======== Source information
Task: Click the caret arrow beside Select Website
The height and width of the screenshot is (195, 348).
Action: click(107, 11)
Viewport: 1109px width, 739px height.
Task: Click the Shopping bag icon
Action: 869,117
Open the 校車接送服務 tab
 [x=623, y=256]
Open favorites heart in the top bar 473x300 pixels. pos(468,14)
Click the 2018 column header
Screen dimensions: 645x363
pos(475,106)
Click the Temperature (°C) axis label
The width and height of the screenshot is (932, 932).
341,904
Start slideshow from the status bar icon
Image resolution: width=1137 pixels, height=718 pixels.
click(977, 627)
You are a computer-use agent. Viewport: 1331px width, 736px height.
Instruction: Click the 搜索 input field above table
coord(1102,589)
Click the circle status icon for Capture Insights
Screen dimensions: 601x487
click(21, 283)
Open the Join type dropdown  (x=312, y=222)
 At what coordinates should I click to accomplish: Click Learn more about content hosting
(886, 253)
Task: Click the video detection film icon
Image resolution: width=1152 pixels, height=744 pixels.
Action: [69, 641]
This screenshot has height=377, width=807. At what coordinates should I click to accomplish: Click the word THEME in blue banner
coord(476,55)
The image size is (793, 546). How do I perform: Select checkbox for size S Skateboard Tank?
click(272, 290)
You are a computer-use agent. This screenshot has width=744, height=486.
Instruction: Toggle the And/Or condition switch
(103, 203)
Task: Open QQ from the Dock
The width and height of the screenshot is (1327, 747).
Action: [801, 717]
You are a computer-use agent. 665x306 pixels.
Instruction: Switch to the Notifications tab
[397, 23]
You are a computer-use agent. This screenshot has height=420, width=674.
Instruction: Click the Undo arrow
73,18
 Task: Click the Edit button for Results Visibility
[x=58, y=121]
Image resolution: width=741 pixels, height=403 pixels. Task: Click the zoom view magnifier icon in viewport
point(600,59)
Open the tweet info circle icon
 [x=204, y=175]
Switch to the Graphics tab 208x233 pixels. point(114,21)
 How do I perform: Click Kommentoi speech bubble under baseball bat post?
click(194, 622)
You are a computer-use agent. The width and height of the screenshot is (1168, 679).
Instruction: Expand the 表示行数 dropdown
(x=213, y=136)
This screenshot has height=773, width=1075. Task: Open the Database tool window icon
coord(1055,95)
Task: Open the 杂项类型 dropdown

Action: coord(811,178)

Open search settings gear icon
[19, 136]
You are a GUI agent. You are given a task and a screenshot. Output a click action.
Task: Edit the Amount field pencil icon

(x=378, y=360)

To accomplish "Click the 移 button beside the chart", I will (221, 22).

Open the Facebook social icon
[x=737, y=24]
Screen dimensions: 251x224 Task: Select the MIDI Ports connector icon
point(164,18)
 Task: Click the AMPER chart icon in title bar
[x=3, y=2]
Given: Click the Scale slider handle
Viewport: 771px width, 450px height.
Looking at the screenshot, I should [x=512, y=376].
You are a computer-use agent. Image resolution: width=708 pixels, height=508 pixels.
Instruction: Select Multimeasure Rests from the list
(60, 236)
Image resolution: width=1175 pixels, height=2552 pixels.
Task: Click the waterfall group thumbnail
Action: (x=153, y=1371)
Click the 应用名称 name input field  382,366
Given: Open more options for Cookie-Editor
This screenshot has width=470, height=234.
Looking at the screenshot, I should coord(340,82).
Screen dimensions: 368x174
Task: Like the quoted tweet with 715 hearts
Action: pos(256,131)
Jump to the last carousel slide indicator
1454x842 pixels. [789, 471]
================
**Task brief:** What is needed is a faithful transcription of every entry.

**Expected answer:**
Task: Click the caret arrow beside Select Website
The height and width of the screenshot is (195, 348).
Action: click(107, 11)
Viewport: 1109px width, 739px height.
Task: Click the Shopping bag icon
Action: 869,117
Open the 校車接送服務 tab
 [x=623, y=256]
Open favorites heart in the top bar 473x300 pixels. pos(468,14)
Click the 2018 column header
Screen dimensions: 645x363
pos(475,106)
Click the Temperature (°C) axis label
The width and height of the screenshot is (932, 932).
341,904
Start slideshow from the status bar icon
Image resolution: width=1137 pixels, height=718 pixels.
click(977, 627)
You are a computer-use agent. Viewport: 1331px width, 736px height.
Instruction: Click the 搜索 input field above table
coord(1102,589)
Click the circle status icon for Capture Insights
Screen dimensions: 601x487
click(21, 283)
Open the Join type dropdown  (x=312, y=222)
 At what coordinates should I click to accomplish: Click Learn more about content hosting
(886, 253)
Task: Click the video detection film icon
Image resolution: width=1152 pixels, height=744 pixels.
Action: [69, 641]
This screenshot has height=377, width=807. At what coordinates should I click to accomplish: Click the word THEME in blue banner
coord(476,55)
The image size is (793, 546). How do I perform: Select checkbox for size S Skateboard Tank?
click(272, 290)
You are a computer-use agent. This screenshot has width=744, height=486.
Instruction: Toggle the And/Or condition switch
(103, 203)
Task: Open QQ from the Dock
The width and height of the screenshot is (1327, 747).
Action: [801, 717]
You are a computer-use agent. 665x306 pixels.
Instruction: Switch to the Notifications tab
[397, 23]
You are a computer-use agent. This screenshot has height=420, width=674.
Instruction: Click the Undo arrow
73,18
 Task: Click the Edit button for Results Visibility
[x=58, y=121]
Image resolution: width=741 pixels, height=403 pixels. Task: Click the zoom view magnifier icon in viewport
point(600,59)
Open the tweet info circle icon
 [x=204, y=175]
Switch to the Graphics tab 208x233 pixels. point(114,21)
 How do I perform: Click Kommentoi speech bubble under baseball bat post?
click(194, 622)
You are a computer-use agent. The width and height of the screenshot is (1168, 679).
Instruction: Expand the 表示行数 dropdown
(x=213, y=136)
This screenshot has height=773, width=1075. Task: Open the Database tool window icon
coord(1055,95)
Task: Open the 杂项类型 dropdown

Action: coord(811,178)

Open search settings gear icon
[19, 136]
You are a GUI agent. You are given a task and a screenshot. Output a click action.
Task: Edit the Amount field pencil icon

(x=378, y=360)

To accomplish "Click the 移 button beside the chart", I will (221, 22).

Open the Facebook social icon
[x=737, y=24]
Screen dimensions: 251x224 Task: Select the MIDI Ports connector icon
point(164,18)
 Task: Click the AMPER chart icon in title bar
[x=3, y=2]
Given: Click the Scale slider handle
Viewport: 771px width, 450px height.
Looking at the screenshot, I should [x=512, y=376].
You are a computer-use agent. Image resolution: width=708 pixels, height=508 pixels.
Instruction: Select Multimeasure Rests from the list
(60, 236)
Image resolution: width=1175 pixels, height=2552 pixels.
Task: Click the waterfall group thumbnail
Action: (x=153, y=1371)
Click the 应用名称 name input field  382,366
Given: Open more options for Cookie-Editor
This screenshot has width=470, height=234.
Looking at the screenshot, I should coord(340,82).
Screen dimensions: 368x174
Task: Like the quoted tweet with 715 hearts
Action: pos(256,131)
Jump to the last carousel slide indicator
1454x842 pixels. [789, 471]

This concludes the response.